--- Data provided Enclosed Below ---
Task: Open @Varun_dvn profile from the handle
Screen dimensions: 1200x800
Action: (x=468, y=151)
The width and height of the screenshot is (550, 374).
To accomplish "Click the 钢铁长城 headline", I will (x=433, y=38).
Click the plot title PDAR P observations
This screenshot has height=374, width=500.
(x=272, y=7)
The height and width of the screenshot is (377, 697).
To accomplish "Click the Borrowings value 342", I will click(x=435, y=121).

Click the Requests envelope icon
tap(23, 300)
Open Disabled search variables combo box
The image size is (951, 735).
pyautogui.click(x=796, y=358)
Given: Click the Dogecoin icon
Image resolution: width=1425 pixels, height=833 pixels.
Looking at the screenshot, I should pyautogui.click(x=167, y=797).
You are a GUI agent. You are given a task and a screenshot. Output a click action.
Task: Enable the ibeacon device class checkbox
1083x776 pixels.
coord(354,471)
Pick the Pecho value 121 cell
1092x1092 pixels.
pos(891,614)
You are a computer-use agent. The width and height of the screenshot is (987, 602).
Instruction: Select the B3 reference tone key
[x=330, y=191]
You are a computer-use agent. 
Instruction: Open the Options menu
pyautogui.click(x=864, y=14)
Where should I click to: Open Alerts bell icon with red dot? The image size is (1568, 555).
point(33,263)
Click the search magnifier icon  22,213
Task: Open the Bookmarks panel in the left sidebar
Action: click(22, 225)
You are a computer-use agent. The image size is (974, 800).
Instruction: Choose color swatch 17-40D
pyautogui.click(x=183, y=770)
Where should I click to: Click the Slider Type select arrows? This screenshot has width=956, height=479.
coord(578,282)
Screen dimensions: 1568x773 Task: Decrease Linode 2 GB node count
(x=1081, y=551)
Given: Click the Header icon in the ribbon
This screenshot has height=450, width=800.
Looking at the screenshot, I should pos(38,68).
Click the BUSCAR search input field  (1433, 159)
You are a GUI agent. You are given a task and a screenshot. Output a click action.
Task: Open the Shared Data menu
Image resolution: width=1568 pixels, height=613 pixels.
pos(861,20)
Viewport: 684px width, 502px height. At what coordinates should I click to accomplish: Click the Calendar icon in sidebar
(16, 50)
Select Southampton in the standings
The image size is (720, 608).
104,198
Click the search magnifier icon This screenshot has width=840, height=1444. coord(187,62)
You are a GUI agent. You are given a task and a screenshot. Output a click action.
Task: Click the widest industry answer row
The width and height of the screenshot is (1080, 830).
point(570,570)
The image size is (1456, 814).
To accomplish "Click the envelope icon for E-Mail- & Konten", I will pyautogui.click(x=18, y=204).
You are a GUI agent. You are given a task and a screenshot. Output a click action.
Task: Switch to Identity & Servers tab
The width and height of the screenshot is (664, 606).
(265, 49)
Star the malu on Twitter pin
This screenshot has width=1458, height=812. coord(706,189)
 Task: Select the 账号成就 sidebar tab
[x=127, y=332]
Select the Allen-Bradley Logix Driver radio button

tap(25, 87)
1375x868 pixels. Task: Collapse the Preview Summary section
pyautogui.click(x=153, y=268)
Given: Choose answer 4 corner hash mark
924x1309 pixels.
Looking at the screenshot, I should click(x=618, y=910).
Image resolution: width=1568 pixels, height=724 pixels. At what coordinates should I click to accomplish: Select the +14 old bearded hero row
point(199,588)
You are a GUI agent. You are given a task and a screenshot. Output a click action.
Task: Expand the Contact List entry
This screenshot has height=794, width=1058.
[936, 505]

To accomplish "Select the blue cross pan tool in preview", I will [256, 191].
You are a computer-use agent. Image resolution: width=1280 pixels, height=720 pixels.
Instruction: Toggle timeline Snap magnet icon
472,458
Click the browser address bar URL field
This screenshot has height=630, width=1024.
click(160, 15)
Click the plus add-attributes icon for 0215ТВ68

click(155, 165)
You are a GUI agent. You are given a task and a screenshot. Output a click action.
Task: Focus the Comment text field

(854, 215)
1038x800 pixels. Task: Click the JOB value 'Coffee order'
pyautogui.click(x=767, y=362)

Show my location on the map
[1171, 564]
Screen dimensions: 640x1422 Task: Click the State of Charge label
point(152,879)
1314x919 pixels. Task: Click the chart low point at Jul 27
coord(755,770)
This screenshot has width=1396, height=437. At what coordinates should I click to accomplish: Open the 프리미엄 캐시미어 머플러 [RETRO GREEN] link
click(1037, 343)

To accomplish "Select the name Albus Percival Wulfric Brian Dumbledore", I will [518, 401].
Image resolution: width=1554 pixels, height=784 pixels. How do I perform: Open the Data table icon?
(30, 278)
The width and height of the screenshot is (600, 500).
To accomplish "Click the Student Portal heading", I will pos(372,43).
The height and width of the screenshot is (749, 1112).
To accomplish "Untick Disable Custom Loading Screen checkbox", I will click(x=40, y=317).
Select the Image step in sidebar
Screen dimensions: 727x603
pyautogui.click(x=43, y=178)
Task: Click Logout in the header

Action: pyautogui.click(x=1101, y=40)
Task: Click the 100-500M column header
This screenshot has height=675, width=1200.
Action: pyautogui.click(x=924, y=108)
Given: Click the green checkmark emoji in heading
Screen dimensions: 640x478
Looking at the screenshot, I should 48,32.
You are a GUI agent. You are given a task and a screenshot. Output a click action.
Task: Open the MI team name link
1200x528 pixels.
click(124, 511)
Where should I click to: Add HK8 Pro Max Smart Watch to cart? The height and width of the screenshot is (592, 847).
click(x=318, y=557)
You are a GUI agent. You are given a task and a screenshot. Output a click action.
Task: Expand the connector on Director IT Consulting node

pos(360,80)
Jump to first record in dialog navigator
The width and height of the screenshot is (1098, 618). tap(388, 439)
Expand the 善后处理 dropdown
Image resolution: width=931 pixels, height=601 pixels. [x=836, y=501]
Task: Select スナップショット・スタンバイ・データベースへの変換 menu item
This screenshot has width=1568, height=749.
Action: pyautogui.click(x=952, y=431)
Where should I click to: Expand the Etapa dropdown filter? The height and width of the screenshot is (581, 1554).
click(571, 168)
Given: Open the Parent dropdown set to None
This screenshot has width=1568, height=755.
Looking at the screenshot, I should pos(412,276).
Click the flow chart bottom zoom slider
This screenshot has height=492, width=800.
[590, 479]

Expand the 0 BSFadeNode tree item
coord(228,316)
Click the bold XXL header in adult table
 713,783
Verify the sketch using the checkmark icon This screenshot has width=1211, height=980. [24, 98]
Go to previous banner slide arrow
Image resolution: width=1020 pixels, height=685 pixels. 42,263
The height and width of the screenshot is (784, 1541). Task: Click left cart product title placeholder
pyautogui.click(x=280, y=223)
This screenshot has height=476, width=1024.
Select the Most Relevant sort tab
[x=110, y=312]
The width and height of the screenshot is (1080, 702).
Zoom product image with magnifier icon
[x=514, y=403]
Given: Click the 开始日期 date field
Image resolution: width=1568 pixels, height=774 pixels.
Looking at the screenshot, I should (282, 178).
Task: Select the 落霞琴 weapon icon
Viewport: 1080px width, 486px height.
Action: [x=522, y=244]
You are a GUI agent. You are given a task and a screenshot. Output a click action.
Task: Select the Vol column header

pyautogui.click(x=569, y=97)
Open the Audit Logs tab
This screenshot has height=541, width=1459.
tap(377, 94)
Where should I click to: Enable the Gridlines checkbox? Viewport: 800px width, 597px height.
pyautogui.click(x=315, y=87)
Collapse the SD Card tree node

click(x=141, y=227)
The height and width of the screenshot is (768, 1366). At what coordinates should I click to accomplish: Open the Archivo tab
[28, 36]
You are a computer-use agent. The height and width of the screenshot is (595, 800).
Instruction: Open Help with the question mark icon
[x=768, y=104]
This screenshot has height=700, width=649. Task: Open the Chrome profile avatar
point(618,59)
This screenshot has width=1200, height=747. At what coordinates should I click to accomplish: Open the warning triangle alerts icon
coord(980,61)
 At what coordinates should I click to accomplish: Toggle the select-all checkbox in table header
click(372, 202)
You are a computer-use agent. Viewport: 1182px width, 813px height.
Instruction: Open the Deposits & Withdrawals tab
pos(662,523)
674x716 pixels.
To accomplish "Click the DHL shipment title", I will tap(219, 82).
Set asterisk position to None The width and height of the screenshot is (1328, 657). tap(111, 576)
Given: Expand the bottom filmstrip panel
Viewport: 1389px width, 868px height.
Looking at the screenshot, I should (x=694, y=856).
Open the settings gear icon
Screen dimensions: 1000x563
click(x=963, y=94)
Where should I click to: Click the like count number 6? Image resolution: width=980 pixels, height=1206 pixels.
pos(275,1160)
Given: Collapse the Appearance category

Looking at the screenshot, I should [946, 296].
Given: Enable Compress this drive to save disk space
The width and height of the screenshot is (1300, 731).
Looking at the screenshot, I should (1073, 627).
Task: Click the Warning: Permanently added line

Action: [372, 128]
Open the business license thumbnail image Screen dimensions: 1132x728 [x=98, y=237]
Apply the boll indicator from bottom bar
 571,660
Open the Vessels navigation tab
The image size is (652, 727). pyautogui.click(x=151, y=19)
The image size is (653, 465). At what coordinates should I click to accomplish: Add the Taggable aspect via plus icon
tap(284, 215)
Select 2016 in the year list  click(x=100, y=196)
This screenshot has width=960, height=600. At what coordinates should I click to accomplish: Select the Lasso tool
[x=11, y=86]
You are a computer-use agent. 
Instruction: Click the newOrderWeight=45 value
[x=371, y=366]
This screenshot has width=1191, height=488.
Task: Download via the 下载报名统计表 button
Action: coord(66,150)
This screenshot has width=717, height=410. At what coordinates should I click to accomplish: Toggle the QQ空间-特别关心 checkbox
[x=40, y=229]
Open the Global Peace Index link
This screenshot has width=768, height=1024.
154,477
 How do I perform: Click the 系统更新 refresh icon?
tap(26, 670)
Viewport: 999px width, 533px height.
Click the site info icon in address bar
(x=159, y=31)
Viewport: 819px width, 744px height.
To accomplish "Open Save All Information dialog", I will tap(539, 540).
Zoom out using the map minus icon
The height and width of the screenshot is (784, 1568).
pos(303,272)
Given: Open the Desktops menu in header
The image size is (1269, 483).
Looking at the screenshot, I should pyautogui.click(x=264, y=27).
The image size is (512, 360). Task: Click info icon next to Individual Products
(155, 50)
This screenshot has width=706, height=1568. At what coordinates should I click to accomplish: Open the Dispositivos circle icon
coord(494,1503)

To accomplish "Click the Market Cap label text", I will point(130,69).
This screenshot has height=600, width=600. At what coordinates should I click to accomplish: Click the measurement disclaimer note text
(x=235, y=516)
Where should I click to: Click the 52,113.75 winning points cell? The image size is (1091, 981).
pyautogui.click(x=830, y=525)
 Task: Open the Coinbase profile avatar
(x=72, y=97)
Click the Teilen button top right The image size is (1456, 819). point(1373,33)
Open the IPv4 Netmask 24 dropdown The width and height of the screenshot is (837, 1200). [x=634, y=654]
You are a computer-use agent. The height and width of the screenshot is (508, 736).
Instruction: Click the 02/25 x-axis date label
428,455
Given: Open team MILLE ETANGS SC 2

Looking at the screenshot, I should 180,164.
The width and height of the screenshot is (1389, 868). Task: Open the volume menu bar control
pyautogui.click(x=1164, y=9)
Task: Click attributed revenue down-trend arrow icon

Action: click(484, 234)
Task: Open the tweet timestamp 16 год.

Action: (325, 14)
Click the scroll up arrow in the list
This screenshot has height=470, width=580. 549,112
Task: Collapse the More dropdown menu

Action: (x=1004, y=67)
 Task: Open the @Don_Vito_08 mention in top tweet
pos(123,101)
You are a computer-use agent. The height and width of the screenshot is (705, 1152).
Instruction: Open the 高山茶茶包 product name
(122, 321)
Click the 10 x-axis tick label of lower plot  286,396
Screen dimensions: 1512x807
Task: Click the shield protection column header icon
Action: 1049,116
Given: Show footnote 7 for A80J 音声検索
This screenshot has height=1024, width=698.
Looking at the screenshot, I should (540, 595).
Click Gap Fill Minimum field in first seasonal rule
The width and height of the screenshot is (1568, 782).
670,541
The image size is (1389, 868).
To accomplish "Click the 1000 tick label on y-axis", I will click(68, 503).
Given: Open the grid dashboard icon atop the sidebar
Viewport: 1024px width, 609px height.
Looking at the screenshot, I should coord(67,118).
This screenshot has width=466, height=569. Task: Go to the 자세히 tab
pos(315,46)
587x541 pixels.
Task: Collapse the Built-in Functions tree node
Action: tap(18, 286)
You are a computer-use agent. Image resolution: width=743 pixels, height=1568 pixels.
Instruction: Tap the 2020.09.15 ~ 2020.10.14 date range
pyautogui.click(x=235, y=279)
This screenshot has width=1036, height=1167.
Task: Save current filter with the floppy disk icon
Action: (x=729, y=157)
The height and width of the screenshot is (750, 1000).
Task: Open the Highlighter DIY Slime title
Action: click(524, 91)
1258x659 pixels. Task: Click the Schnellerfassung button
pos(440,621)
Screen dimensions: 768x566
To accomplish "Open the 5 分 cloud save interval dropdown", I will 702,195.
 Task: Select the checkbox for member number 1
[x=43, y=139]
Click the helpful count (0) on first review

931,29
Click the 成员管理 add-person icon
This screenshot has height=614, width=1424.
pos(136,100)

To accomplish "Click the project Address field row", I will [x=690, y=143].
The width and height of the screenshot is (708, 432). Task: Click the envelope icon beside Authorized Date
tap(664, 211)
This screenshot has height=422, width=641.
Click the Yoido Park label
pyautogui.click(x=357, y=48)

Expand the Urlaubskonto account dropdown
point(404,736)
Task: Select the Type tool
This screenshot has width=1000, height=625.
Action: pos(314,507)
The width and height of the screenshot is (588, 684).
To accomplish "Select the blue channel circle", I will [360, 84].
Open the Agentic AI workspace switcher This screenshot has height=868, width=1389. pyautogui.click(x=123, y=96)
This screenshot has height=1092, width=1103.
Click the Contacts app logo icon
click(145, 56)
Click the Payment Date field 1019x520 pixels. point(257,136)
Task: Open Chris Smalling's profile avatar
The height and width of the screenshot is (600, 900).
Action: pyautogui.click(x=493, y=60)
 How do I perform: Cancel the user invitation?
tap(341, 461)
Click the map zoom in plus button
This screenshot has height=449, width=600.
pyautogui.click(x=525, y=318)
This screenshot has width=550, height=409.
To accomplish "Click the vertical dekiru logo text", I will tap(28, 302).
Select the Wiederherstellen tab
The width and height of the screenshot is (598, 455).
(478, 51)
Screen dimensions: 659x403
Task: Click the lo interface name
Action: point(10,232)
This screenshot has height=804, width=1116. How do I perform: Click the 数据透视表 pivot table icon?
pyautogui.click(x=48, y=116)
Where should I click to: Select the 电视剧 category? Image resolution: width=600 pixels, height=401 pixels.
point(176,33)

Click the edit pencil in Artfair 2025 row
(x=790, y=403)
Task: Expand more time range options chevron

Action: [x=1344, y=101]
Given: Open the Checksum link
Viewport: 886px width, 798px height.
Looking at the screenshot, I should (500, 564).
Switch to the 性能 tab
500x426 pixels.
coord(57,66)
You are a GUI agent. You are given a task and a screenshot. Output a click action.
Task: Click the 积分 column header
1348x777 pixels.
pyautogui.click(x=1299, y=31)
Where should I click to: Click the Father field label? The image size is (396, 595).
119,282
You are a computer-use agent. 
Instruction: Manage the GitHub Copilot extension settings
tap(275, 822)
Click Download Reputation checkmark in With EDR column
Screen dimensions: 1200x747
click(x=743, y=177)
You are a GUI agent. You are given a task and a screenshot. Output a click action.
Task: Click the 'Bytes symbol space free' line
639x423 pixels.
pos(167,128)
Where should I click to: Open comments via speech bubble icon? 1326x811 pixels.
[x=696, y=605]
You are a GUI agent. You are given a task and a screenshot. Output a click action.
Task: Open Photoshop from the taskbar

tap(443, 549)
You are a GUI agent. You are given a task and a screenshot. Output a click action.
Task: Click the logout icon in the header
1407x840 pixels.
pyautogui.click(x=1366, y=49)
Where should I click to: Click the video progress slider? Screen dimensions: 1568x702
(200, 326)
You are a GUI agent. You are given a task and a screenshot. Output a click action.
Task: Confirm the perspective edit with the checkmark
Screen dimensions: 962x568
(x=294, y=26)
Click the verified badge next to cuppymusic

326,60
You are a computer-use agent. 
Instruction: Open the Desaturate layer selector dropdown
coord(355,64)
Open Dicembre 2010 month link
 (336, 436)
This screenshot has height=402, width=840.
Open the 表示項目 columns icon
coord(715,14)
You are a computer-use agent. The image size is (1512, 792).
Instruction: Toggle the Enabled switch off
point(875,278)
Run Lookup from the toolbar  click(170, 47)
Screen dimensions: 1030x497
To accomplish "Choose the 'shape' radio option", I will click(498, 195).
--- End of Enclosed Data provided ---
Work task:
Reproduce only what lies between the start of the listing above and the end of the line containing "The height and width of the screenshot is (377, 697).", keeping every line exact.

Answer area:
Task: Open @Varun_dvn profile from the handle
Screen dimensions: 1200x800
Action: (x=468, y=151)
The width and height of the screenshot is (550, 374).
To accomplish "Click the 钢铁长城 headline", I will (x=433, y=38).
Click the plot title PDAR P observations
This screenshot has height=374, width=500.
(x=272, y=7)
The height and width of the screenshot is (377, 697).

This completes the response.